Por Jacobo Jurado.
Tantas cosas para conquistar en el mundo y yo solo me encuentro rey de un palacio sin puertas, pero con muchas ventanas. Se siente como un refugio pequeño donde suenan pisadas de unos gigantes que van y vienen, que abandonan el lugar cruzando por una salida vigorosa que para mí es imposible de encontrar.
El refugio está cerrado con rejas humanas que se miran con ojos de maldad y a mí me observan burlonas, señalando con un dedo índice odioso que refunfuña y canta con voces despectivas. Están siempre ahí. Las rejas se mueven rodeando el palacio. A veces entran y salen indiferentes, sin un adiós. Se les ve más vivas que a mí cuerpo, como si recién hubieran bebido una cerveza. Ellas no mueren y, como bien dijo Gonzalo Arango, sin muerte no hay resurrección.
El palacio está atiborrado de nombres conocidos. Habitan besos y viven voces. Viven mal y beben bien. Sus compañías son impalpables y sus palabras cada día son menos claras. Hay bufones burlones que hacen estruendos con la condena de esta cárcel. Los fantasmas que aquí habitan solo fuman un cigarrillo tranquilos cuando voy a los bares.

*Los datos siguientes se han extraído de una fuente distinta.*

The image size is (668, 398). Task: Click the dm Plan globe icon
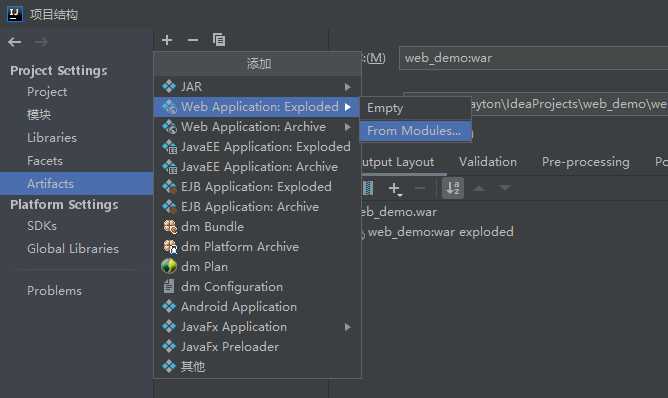[x=169, y=266]
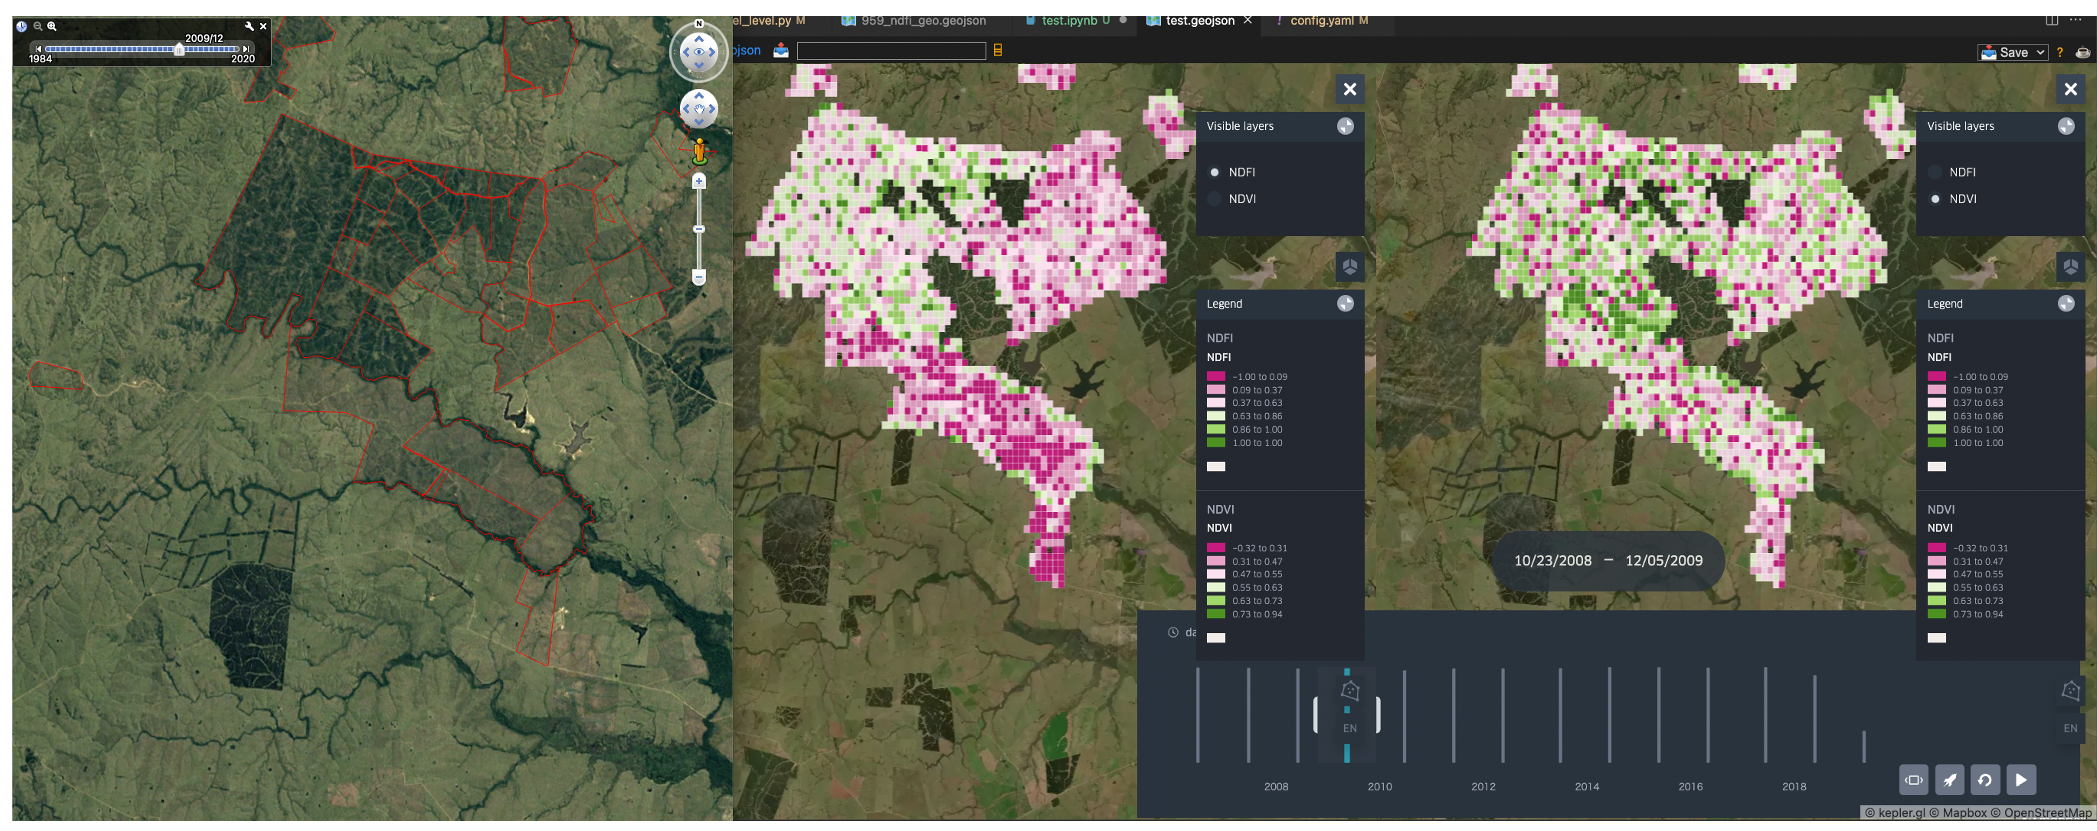The height and width of the screenshot is (831, 2097).
Task: Click the EN language button on right map
Action: pos(2070,728)

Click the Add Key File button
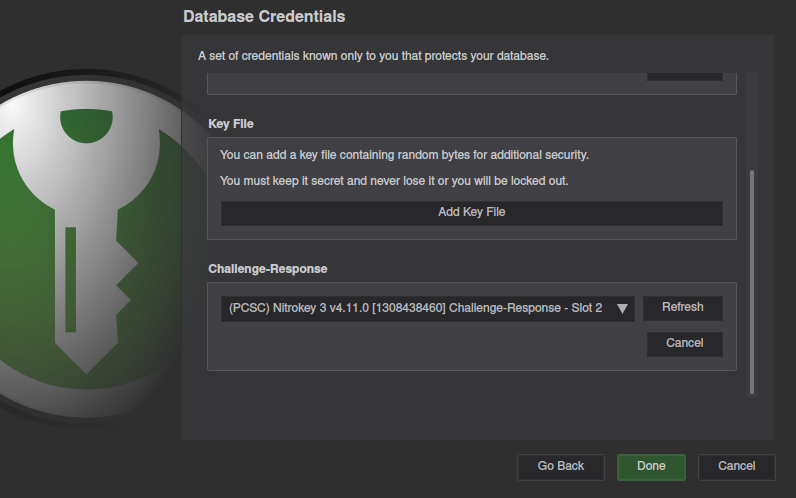472,213
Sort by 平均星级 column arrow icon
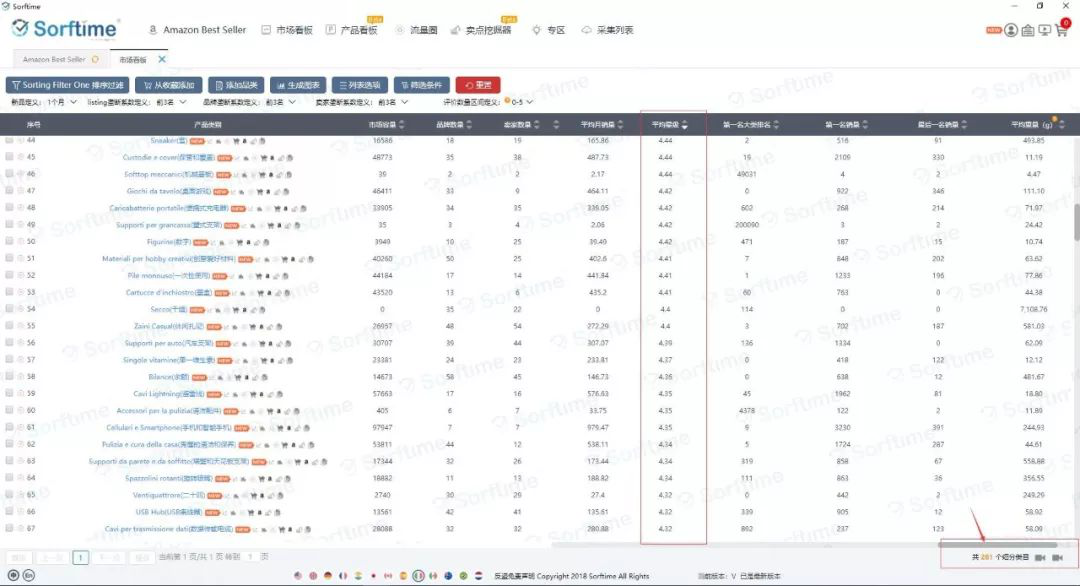Image resolution: width=1080 pixels, height=586 pixels. click(x=685, y=125)
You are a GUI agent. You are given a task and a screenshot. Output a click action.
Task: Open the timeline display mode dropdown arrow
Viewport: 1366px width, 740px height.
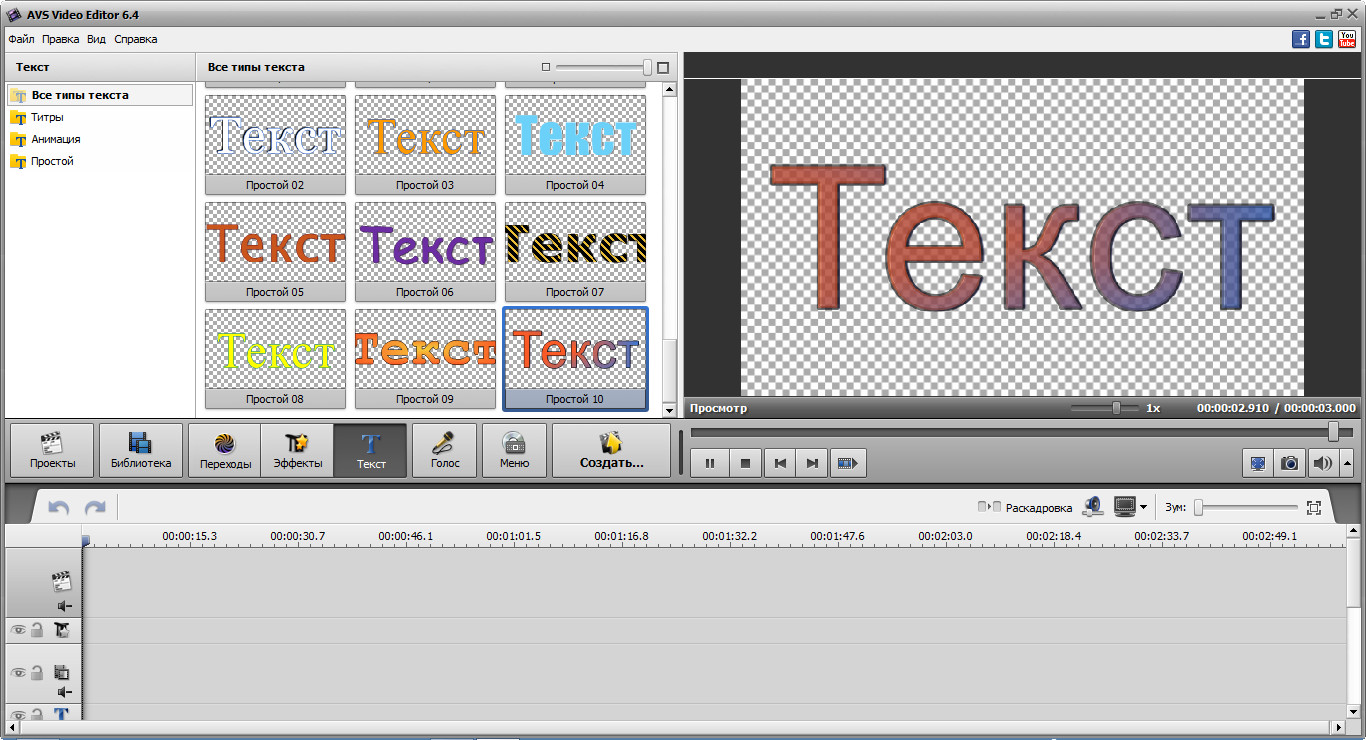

Al día siguiente, cuando los tragos me cobran, los fantasmas invaden hasta la esquina más recóndita dejando un hilo estridente de ecos.
Pero el palacio no está lleno de invasores infames. En las habitaciones del segundo piso hay héroes de racamandaca que logran fundir las llamas grises de los fantasmas y las rejas. Sus armas son palabras y sus balas, disparadas al recluso, son pomadas.
El lugar es un ave interior que ha volado por momentos personales y necesariamente incógnitos. Pero la conciencia es un juez severo que los mira con asco y les corta sus alas. Con torpeza los oculta, con mentiras los baña y con engaño los cubre.
Mi palacio es mi mente, el pasado es mi cárcel, mis amantes son mis carcelarias y las visitas que no vienen los domingos. La palabra es un delito y la condena mis recuerdos.